Instructions to follow: Make an exact copy of the records below, leaving every image out.

Information:
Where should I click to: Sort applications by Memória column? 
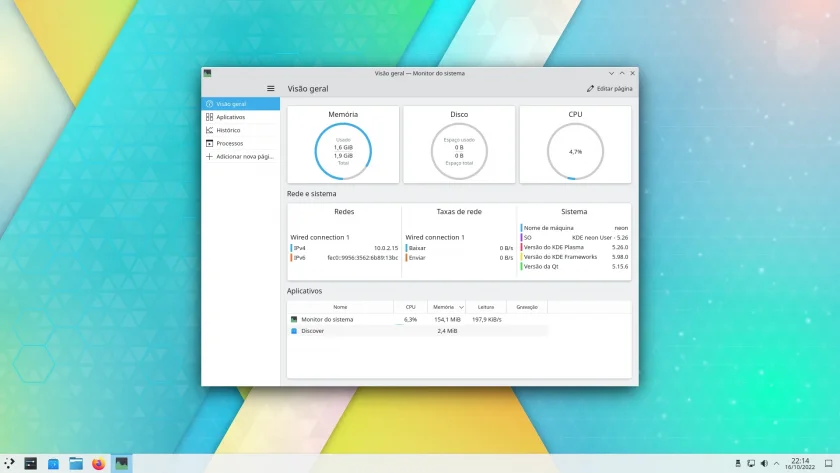click(447, 307)
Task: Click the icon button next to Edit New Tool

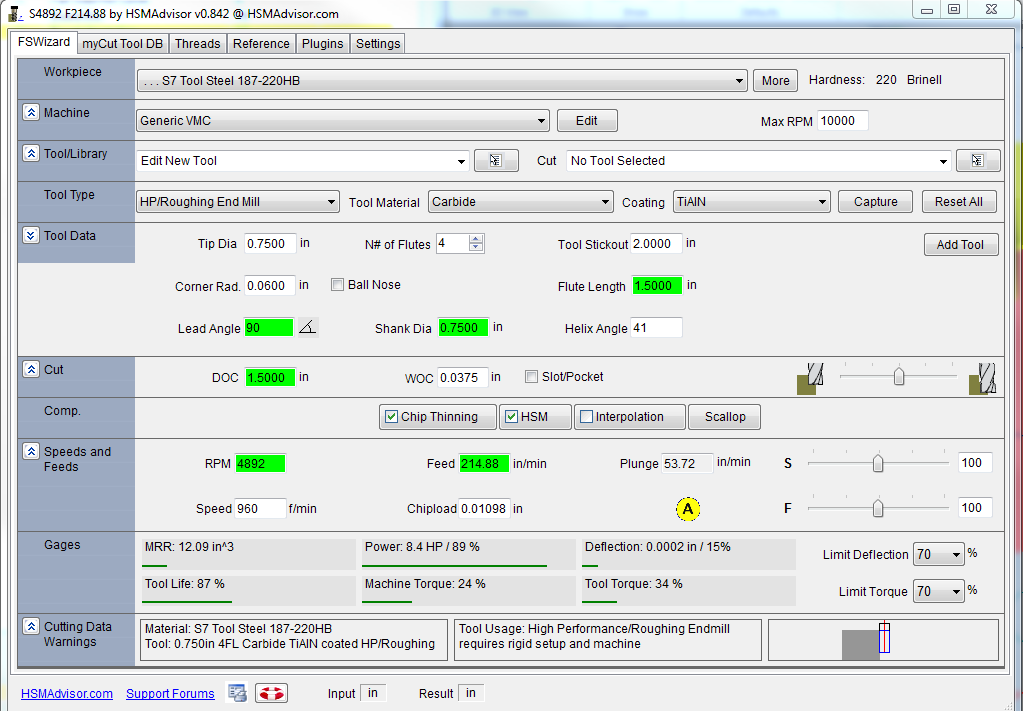Action: click(502, 161)
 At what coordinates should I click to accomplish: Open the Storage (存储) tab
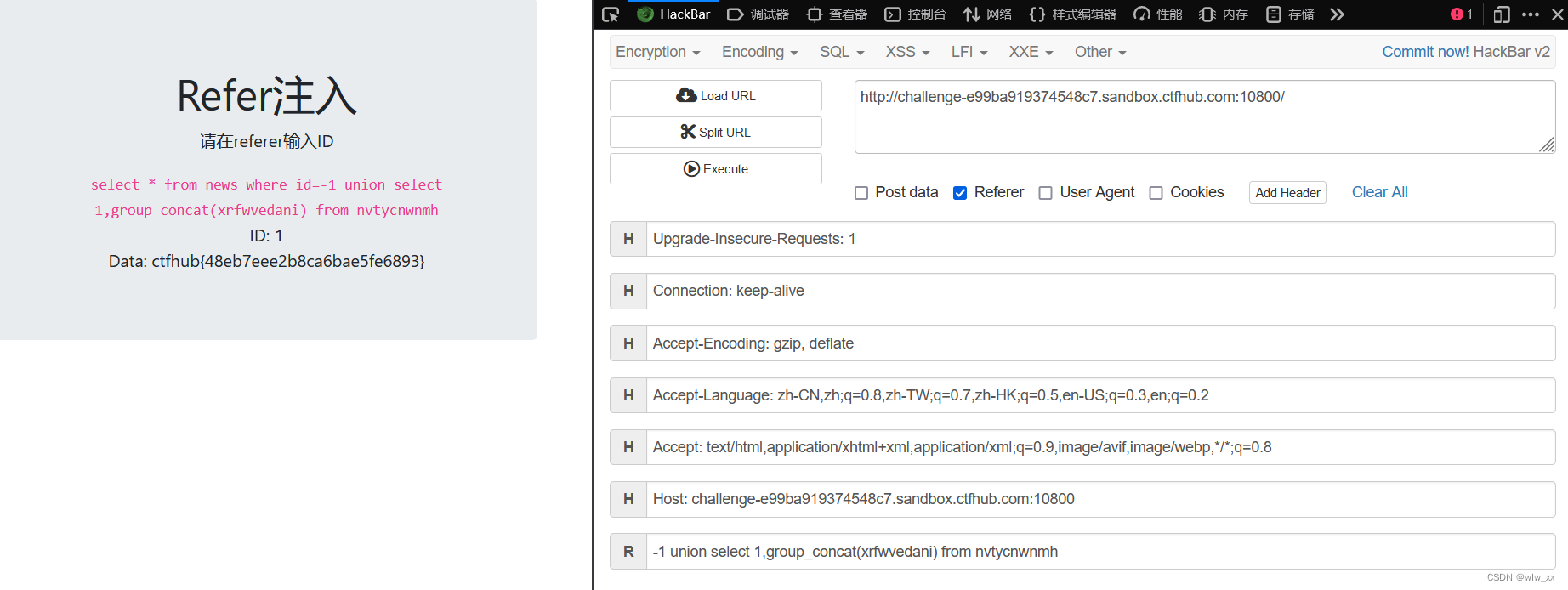(x=1291, y=14)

Completed exercise:
Where should I click to: Sort applications by Memória column? 
click(447, 307)
Task: Click the icon button next to Edit New Tool

Action: click(502, 161)
 At what coordinates should I click to accomplish: Open the Storage (存储) tab
(x=1291, y=14)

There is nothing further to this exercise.